À l'époque, cette loi était considérée comme progressiste. La Suède fut l'un des premiers pays au monde à permettre un changement de sexe légal. Mais l'exigence de stérilisation — jamais explicitement qualifiée de « punition » dans le texte de loi — constituait en réalité une intervention corporelle obligatoire comme condition à l'identité juridique.
Quarante ans d'application
La loi est restée en vigueur pendant quarante ans. Durant cette période, des milliers de personnes ont été stérilisées en Suède comme condition à un changement de sexe légal. Elles n'y étaient pas juridiquement contraintes — elles pouvaient aussi renoncer au changement de sexe. Mais pour celles qui voulaient une reconnaissance juridique, la stérilisation en était le prix.

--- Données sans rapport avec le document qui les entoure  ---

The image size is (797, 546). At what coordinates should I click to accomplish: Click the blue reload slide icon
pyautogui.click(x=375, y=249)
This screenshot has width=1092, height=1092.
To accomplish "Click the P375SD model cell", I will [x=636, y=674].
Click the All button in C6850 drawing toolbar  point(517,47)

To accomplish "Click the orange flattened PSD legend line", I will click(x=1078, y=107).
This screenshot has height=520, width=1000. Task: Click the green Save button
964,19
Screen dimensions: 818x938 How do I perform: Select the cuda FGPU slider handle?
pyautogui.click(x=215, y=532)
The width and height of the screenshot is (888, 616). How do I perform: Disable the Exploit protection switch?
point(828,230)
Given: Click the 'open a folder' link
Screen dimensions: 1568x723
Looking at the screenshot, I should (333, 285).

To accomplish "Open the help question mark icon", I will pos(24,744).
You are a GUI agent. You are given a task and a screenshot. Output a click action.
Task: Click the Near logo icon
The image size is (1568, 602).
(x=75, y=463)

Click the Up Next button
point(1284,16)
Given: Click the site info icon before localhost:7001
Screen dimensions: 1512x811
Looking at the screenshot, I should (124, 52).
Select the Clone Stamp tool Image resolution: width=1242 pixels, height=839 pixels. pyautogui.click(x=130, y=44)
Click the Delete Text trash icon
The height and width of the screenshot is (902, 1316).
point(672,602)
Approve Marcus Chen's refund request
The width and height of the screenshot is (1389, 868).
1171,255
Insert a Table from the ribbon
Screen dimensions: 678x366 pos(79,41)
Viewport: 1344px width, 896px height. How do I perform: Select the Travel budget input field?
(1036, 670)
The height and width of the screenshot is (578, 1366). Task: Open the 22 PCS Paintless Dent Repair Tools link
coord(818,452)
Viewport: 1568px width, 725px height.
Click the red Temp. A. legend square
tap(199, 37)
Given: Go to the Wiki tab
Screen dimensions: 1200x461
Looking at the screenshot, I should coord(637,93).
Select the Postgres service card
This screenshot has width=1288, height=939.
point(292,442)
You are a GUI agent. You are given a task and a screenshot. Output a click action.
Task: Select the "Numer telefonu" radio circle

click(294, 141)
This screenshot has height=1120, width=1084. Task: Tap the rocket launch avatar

Aleksa Lundberg était l'une d'elles. Elle a achevé sa transition à dix-huit ans et a été stérilisée. Dans son autobiographie « Bögtjejen » (2018), elle écrit que si elle devait choisir à nouveau, elle ne serait pas sûre d'avoir subi ces interventions — et qu'elle regrettait la stérilisation qui lui avait été imposée comme condition de reconnaissance juridique.
L'abrogation en 2013
En janvier 2013, le tribunal administratif suédois (Kammarrätten i Stockholm) a jugé que l'exigence de stérilisation était contraire à la Convention européenne des droits de l'homme. C'était la première fois qu'un tribunal qualifiait cette exigence de juridiquement intenable.
Le Riksdag suédois a supprimé cette exigence en juin 2013. La loi a été modifiée : la stérilisation n'était plus une condition pour un changement de sexe légal.
Reconnaissance et indemnisation
En 2018, le gouvernement suédois a formellement reconnu que les stérilisations forcées constituaient une violation des droits humains. Le Premier ministre Stefan Löfven a présenté ses excuses.
En 2024, le gouvernement suédois a mis en place un dispositif d'indemnisation pour les victimes de la loi sur la stérilisation. Les personnes stérilisées entre 1972 et 2013 comme condition à un changement de sexe légal pouvaient prétendre à une compensation financière.
Ce que cela révèle du système
La loi suédoise sur la stérilisation est un exemple extrême d'un schéma plus large : des interventions médicales comme condition à une reconnaissance juridique ou sociale. Ce n'est pas le patient qui est au centre, mais le besoin administratif.
Dans les soins de genre contemporains, ce schéma se manifeste différemment — non comme une contrainte explicite, mais comme un système qui ne pose jamais la question « est-ce vraiment nécessaire ? », et où la confirmation de l'identité de genre va plus vite que l'exploration de son origine. Les excès diffèrent. Mais l'erreur structurelle — les corps comme instrument de politique — a quelque chose de commun.
La société suédoise a reconnu en 2018 que la stérilisation obligatoire était une erreur. Il a fallu quarante ans. La question est de savoir combien de temps il faudra avant qu'une reconnaissance similaire suive pour le préjudice causé ces dix dernières années par un système qui, cette fois pour un motif différent, ne s'est pas non plus assez demandé : est-ce vraiment ce dont cette personne a besoin ?
Sources :
- Riksdag (2013). Lag om ändring i lagen om fastställande av könstillhörighet. Suède.
- Nord News (2022). To regret the irreversible. nord.news
- Canadian Gender Report (2022). The Swedish U-Turn on Gender Transitioning. genderreport.ca
- European Court of Human Rights (2021). A.P., Garçon and Nicot v. France — exigence de stérilisation également déclarée illégale en France.